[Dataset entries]
--- BEGIN ---

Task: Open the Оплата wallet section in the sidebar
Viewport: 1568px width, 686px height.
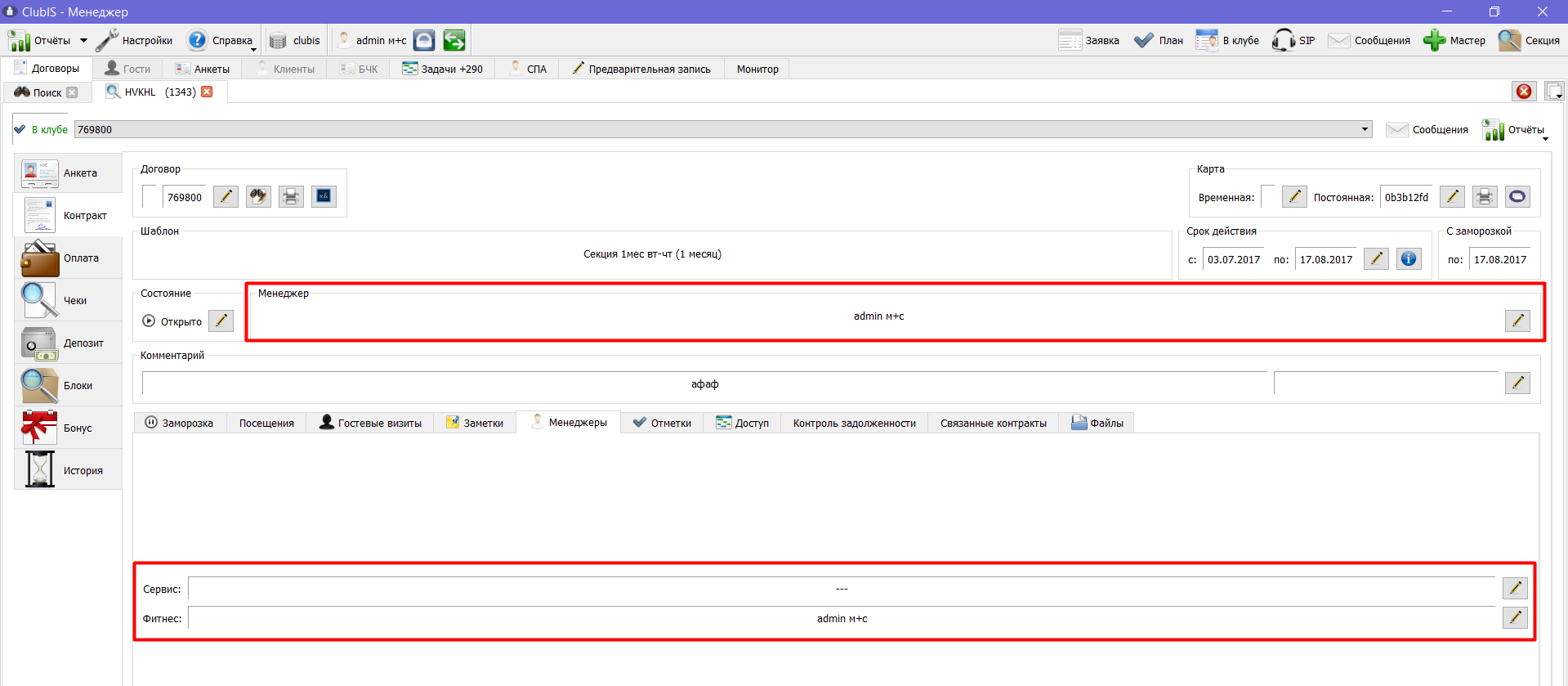Action: click(x=68, y=258)
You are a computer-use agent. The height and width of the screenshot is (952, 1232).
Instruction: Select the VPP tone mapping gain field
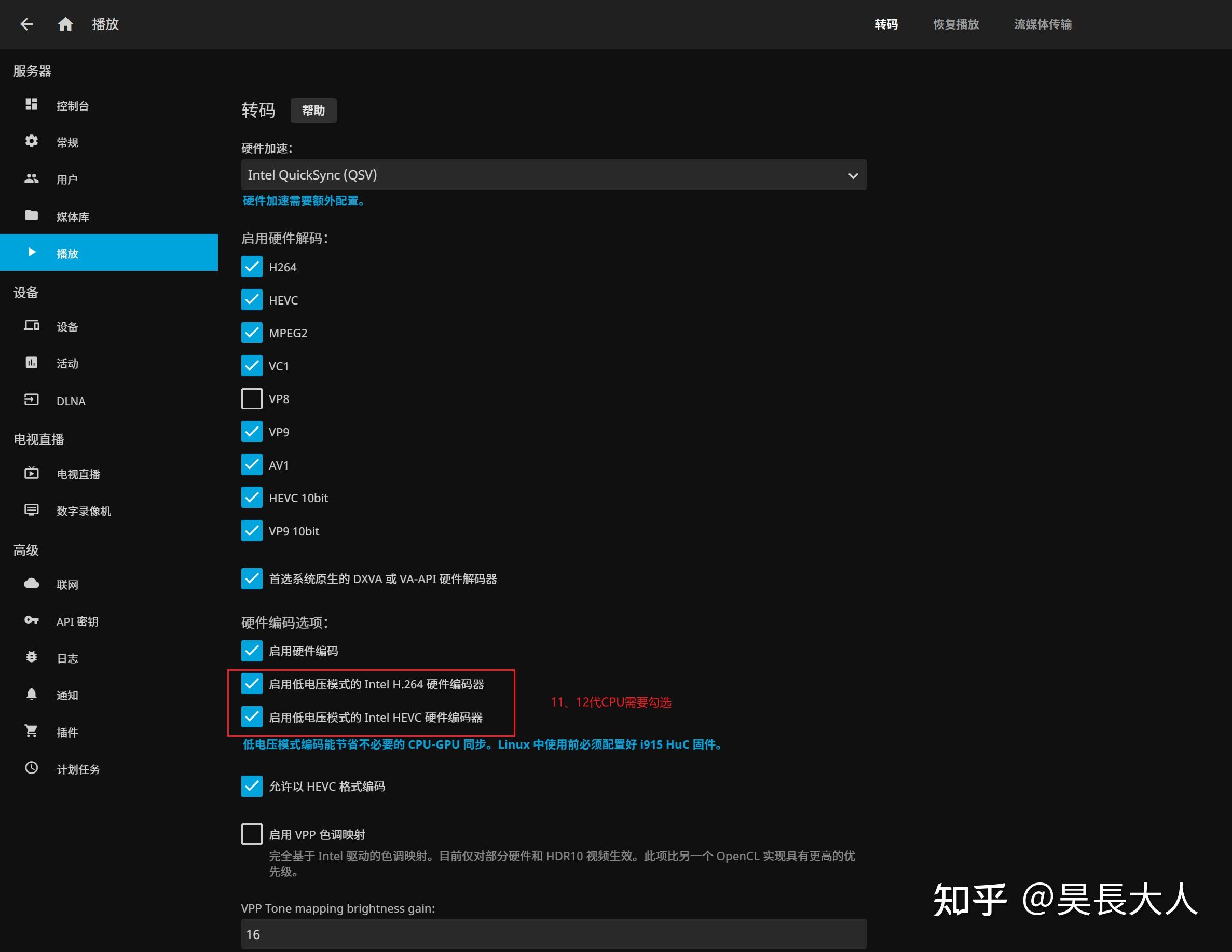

--- END ---

Problem description: Quote every line of the entries above verbatim, omitting the pictures.

Result below:
Task: Open the Оплата wallet section in the sidebar
Viewport: 1568px width, 686px height.
Action: click(x=68, y=258)
You are a computer-use agent. The height and width of the screenshot is (952, 1232).
Instruction: Select the VPP tone mapping gain field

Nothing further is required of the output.